• _Work to complete_:
• A. Check each statement against the Sabres injury piece and answer yes or no, quoting the words of the piece that decide it: (i) Patrick Kaleta is out with a neck injury; (ii) Ales Kotalik missed the last 10 games; (iii) Kotalik is currently skating with Peters and Mair on the 4th line.
• B. Resume the Sabres injury piece after its last sentence and write what comes next.
··· Passage ···
Injuries are quickly becoming a sub-plot in the story of this year's Buffalo Sabres, well, injuries and
massively unbalanced scoring, as Captain Craig Rivet is not playing tonight against the Nashville Predators. The news out of Erie County is pretty ugly. In addition to Rivet's unnamed injury, agitator extraordinaire Patrick Kaleta is out with a neck injury after he was boarded by Andre Kostityn during Saturday's 3-2 loss to the Habs. Tim Connolly is, well, Tim Connolly and is still out with a broken rib and Max Afinogenov is out of the lineup because of a number of short-circuits between his ears. To my mind, Rivet has been pretty ordinary since returning from his knee surgery last month, a step slower.
On the good news front, Ales Kotalik is playing this evening, after missing the last 7 games with a bad hamstring. Al's size will be welcome on the RW, given the chippy (and that's putting it generously) nature of the Preds. The Sabres need him to return to score-sheet where he was to start the season, but Lindy Ruff has him skating right now with Peters and Mair on the 4th line. This suggests to me he's being rushed back to the lineup a little early to get him out on the point for the power play. Any shifts he gets 5 on 5 have to be considered gravy.
This brings me back to the link above to Mike Harrington's article today in the Buffalo News about the top-heavy nature of the Sabres offense.
··· Extracted material ···
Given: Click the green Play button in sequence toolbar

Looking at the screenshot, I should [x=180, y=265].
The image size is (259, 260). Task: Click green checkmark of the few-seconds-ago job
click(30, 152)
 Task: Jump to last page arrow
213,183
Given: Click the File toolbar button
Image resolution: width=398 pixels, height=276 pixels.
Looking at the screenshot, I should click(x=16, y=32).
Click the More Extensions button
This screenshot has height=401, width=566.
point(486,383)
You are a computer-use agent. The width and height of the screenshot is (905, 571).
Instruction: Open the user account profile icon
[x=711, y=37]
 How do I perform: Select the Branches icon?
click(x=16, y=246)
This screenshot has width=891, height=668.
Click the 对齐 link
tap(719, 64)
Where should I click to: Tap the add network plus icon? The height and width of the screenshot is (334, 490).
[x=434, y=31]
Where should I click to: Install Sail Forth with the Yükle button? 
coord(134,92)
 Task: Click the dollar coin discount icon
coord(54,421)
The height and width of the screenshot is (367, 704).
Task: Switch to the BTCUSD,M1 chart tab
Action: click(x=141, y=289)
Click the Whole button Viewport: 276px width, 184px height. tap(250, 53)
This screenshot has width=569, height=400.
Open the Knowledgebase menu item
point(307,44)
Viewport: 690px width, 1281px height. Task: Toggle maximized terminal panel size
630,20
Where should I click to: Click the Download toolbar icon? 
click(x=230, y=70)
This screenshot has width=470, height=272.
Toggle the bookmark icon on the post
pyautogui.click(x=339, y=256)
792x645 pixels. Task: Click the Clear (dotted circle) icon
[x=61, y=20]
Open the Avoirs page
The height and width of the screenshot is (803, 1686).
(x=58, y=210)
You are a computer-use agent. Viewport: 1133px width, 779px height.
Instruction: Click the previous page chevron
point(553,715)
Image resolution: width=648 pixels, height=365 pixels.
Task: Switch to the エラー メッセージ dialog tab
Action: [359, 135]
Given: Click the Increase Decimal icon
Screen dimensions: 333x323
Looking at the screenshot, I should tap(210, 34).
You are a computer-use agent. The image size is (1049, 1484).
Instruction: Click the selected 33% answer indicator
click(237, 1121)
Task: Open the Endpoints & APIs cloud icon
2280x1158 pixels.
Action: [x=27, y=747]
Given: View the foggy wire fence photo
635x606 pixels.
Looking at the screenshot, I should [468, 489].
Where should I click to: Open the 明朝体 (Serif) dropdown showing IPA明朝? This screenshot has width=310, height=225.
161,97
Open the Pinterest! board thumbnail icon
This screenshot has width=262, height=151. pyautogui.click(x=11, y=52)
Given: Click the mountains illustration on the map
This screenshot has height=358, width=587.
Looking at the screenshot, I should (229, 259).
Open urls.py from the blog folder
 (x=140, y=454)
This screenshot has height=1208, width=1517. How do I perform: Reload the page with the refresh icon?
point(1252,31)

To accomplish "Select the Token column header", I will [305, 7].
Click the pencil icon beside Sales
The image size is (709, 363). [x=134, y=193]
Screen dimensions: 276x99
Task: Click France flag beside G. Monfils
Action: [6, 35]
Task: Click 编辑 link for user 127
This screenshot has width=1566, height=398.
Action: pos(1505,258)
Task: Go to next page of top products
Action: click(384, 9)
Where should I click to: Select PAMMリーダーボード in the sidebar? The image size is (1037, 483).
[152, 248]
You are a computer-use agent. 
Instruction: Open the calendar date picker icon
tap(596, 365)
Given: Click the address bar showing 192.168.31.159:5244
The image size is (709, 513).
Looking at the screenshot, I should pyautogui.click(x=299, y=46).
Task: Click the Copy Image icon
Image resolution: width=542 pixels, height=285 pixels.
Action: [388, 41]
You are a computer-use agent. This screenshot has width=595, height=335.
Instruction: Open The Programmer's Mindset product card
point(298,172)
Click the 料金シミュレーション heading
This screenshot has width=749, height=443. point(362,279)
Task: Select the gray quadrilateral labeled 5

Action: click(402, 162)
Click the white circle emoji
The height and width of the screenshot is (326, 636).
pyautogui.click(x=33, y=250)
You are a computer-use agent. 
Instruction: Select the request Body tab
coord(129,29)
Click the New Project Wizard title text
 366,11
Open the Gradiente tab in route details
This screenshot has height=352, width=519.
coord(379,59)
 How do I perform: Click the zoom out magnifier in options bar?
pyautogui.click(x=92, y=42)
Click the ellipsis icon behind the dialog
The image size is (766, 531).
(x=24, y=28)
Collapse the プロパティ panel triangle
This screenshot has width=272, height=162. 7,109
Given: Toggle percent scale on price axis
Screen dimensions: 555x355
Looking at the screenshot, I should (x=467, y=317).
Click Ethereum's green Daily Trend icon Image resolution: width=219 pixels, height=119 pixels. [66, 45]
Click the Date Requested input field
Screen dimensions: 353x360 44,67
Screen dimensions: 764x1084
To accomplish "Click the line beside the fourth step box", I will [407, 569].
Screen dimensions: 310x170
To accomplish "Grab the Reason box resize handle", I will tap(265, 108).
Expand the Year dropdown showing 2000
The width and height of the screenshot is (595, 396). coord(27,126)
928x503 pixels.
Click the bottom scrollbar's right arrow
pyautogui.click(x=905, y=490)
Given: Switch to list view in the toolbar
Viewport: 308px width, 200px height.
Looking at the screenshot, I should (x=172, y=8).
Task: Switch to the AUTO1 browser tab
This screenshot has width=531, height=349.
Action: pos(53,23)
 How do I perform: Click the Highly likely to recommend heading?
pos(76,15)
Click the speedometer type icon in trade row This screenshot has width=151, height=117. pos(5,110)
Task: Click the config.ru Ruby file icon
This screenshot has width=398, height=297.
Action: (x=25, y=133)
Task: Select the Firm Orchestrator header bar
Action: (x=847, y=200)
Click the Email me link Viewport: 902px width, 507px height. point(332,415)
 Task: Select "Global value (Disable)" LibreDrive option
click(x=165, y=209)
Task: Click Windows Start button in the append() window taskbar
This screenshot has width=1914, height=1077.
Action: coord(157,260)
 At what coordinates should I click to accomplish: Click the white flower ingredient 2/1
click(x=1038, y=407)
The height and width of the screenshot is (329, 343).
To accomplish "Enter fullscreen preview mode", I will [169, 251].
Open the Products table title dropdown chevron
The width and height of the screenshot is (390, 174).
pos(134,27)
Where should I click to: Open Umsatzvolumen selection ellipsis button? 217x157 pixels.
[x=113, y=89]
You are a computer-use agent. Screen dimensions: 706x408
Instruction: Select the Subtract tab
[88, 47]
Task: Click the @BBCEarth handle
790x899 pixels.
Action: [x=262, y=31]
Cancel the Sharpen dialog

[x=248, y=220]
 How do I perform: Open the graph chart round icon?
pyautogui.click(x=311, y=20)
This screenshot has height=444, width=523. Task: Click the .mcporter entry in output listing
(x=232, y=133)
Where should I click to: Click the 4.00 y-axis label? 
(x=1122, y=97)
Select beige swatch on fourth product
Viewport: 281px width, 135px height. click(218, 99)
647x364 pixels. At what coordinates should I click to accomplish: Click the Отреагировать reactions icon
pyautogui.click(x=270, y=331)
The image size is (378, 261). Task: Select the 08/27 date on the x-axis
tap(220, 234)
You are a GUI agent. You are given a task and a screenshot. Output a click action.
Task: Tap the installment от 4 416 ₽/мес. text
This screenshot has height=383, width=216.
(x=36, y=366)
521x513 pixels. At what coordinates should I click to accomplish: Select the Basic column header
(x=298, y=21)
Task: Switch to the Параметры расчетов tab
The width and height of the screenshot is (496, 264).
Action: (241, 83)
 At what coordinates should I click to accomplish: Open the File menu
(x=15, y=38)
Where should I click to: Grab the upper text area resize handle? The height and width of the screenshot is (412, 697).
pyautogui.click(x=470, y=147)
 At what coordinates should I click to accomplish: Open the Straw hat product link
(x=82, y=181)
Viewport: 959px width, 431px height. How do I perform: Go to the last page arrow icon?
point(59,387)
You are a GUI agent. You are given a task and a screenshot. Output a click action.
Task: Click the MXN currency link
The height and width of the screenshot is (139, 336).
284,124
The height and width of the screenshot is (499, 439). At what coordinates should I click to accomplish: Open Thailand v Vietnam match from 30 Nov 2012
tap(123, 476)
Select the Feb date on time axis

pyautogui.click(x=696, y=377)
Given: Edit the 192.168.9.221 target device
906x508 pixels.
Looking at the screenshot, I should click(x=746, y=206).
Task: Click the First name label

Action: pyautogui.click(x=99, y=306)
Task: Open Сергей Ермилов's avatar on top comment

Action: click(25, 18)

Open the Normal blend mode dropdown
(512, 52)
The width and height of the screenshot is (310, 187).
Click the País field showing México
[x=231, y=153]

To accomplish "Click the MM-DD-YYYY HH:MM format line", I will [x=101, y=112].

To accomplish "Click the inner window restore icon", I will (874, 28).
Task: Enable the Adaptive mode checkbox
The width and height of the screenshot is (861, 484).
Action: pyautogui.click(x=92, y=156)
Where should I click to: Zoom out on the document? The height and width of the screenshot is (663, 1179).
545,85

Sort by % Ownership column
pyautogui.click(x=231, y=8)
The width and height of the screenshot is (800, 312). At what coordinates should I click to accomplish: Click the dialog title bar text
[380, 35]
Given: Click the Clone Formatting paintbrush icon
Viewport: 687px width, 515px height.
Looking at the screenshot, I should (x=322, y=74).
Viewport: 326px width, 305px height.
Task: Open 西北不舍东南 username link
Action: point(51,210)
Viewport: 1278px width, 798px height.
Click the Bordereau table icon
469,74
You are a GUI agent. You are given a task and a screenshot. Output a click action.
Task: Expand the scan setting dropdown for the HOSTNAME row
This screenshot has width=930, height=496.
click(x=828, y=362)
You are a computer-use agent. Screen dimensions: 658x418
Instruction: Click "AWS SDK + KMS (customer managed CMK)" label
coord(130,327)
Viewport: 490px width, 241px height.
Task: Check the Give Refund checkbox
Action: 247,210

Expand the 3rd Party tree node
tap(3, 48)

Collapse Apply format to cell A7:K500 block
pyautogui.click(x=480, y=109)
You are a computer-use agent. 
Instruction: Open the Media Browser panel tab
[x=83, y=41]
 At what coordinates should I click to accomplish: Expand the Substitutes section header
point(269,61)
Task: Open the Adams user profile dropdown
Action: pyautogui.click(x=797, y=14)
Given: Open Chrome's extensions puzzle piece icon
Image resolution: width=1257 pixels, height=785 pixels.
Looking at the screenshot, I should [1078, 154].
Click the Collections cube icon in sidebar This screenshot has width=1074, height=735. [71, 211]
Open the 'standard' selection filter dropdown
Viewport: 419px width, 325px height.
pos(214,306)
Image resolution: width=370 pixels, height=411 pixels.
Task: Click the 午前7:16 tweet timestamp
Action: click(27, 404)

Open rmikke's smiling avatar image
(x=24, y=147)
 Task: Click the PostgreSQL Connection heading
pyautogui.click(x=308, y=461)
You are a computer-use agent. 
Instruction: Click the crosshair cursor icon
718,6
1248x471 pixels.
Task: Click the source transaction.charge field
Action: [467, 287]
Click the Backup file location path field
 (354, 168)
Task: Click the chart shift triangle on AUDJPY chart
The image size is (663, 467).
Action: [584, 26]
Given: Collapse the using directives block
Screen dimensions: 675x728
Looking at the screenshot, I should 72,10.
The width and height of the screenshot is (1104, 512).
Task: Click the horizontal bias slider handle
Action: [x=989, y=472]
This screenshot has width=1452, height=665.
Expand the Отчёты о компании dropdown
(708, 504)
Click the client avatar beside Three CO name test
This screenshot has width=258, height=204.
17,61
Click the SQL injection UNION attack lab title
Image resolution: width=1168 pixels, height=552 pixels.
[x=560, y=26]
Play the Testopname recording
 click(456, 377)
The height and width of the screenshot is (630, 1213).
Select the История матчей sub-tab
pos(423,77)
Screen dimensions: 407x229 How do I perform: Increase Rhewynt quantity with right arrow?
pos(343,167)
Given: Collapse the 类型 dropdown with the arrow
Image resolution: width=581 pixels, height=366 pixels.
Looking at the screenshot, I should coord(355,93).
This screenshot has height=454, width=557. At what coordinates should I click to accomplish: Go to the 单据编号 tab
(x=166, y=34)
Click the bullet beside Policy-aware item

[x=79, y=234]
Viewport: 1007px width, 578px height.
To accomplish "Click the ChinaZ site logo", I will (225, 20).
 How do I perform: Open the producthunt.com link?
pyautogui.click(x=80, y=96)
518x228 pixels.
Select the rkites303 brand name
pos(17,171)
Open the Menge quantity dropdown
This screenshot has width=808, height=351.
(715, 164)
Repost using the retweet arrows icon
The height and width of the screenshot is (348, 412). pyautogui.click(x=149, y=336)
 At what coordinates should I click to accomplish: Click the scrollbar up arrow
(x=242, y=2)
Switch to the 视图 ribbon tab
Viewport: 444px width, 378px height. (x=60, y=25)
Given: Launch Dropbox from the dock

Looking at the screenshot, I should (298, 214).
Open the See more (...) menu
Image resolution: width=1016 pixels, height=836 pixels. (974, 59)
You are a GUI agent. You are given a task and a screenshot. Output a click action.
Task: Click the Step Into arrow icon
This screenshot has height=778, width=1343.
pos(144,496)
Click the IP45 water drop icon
···
• _Results in order_:
• A.
(i) Yes: "Patrick Kaleta is out with a neck injury"
(ii) No: "after missing the last 7 games with a bad hamstring"
(iii) Yes: "Lindy Ruff has him skating right now with Peters and Mair on the 4th line"

• B.
So Vanek has 18, meaning the Sabres have gotten 38 of their 65 goals from just four players - Vanek, Jason Pominville (eight), Derek Roy and Clarke MacArthur (six each). That's 58.5 percent of the offense, making the Sabres one of the most unbalanced attacks in the league heading into tonight's visit by Nashville.
The rash of injuries down the middle to start the season didn't hurt the offense much as Clarke MacArthur stepped up while others, namely Stafford and Roy, were struggling to find the net. But, as the team returned to relative health the lines got shuffled and with it any chemistry between players. The question I have is, if Connolly is consistently injured and there's no one with whom Afinogenov can play with successfully, why would anyone think the Sabres are much more than a one-line team when one looks at the lower half of the lineup?
Mix in the fact that not one of the defense men are capable of getting a shot through from the point or rushing the puck up the ice to create havoc and there's no threat from the blueline. This has quickly become a predictable team offensively, if not a bit thin.